It's a natural part of life, and we will all experience it at one point. It is inevitable. Death touches the lives of each and every one of us, through friends, family members, and eventually ourselves.
Many have been fortunate enough to have not mourned the loss of a loved one. For those people, consider yourselves blessed. I hope that you continue to seize every opportunity to surround yourself with the people you love and care about as long as possible.
Unfortunately, most of us are not so lucky. This is probably one of the hardest topics I have ever had to write about, most likely because I never thought I would have to from such a personal point of view.
That's ultimately the point, though. We don't go through life thinking about losing the people we care most about, the people who shaped the person we have become. We live life with the assumption that the people we love unconditionally will be there on the other end of a telephone call.
But, as difficult as it is to grieve, there are many things we can take away from losing someone close to our hearts.
It is 100% ok to cry. Many people view crying as a sign of weakness or believe that their loved one wouldn't want us to be sad over their passing. Crying is always an acceptable form of grieving, no matter how strong of a person you believe you are on any given day. Let your guard down; it is ok.

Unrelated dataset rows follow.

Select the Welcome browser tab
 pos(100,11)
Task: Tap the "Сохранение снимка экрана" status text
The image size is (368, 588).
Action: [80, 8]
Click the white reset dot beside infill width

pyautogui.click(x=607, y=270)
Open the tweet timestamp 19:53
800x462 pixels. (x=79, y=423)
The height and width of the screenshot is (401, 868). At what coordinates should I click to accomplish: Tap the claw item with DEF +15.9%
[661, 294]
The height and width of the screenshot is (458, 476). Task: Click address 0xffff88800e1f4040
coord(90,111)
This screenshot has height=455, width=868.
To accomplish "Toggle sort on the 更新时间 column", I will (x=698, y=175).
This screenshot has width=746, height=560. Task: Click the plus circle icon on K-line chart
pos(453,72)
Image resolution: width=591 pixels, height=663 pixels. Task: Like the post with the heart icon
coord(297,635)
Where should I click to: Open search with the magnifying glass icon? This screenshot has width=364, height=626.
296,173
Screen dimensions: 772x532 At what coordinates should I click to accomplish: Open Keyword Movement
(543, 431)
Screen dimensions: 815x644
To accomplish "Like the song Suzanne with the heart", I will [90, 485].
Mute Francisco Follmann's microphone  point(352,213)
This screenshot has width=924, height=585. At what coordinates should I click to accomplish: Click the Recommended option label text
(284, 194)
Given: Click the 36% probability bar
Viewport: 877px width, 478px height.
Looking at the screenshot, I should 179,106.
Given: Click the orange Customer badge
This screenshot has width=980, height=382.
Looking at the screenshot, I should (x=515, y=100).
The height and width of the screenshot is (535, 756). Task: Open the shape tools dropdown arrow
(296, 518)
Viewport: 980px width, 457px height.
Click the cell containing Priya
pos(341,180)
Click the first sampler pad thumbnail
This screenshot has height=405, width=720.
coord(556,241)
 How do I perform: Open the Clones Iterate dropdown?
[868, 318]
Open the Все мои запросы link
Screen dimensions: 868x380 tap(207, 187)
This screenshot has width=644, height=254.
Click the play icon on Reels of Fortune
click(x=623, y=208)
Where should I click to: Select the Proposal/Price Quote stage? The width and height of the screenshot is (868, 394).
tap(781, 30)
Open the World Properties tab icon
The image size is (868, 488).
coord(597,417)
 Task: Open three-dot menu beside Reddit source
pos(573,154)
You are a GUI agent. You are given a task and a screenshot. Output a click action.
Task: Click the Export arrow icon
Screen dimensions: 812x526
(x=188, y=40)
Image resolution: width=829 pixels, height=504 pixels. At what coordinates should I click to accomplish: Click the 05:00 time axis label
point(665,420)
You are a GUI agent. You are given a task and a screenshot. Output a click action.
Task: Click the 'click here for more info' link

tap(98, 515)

Carpe diem. Seize the day. Yes, this is a bit corny, but it's always good to remind ourselves to make the most of every moment we have. Do things that will make you happy with the people that will make you happy, and avoid those that will bring you down. Life does have an expiration date, and you can't look back one day and have regrets. It will be too late. When someone calls and asks for a ride, for someone to run errands with, or just to come up and say hi, do it.
Don't keep things to yourself. Personally, I think talking about such sensitive and upsetting topics is a burden to others. In this case, it's important to let things out and not bottle them up. There are a lot of emotions that surround losing someone you cared deeply about, and keeping those things to yourself are bound to catch up to you and end up hurting you. Find a friend, a family member, coach, teacher, or even a grief counselor. There are enough people out there that care enough about you that there is bound to be one person with whom to share the thoughts that are upsetting you. Your emotional, psychological, and physical health will thank you eventually.
Family is everything. The most important thing in my life is my family, and the grieving process just confirmed it even more. Being able to surround myself with family during this time made the grieving process less difficult. Every meal and every spare moment you spend with your family not only helps you in the long run but also helps honor the life of your loved one. Telling stories that make you laugh until you cry over a cup of coffee or a meal will ease the process. I promise.
So as Easter rolls around, take a minute to tell those you love just how much you love them. Surprise them with a phone call, a hand written letter, or even just a quick text. It could mean the world to someone.
This year, there will be one less seat at the dinner table. In a few months, there will be one less fan in the stands cheering me on with a bag of lollipops dutifully in hand. In December, the person who loved Christmas more than anything won't be able to celebrate it with me. In two years, there will be one less person at my college graduation. Someday, there will be one less person at my wedding, at my first child's christening, etc. The moments that highlight your life will be just as exciting as you imagined, but there will be just a little something missing.
Rest in peace, Dae Dae. Love you and miss you every day. 3/12/17.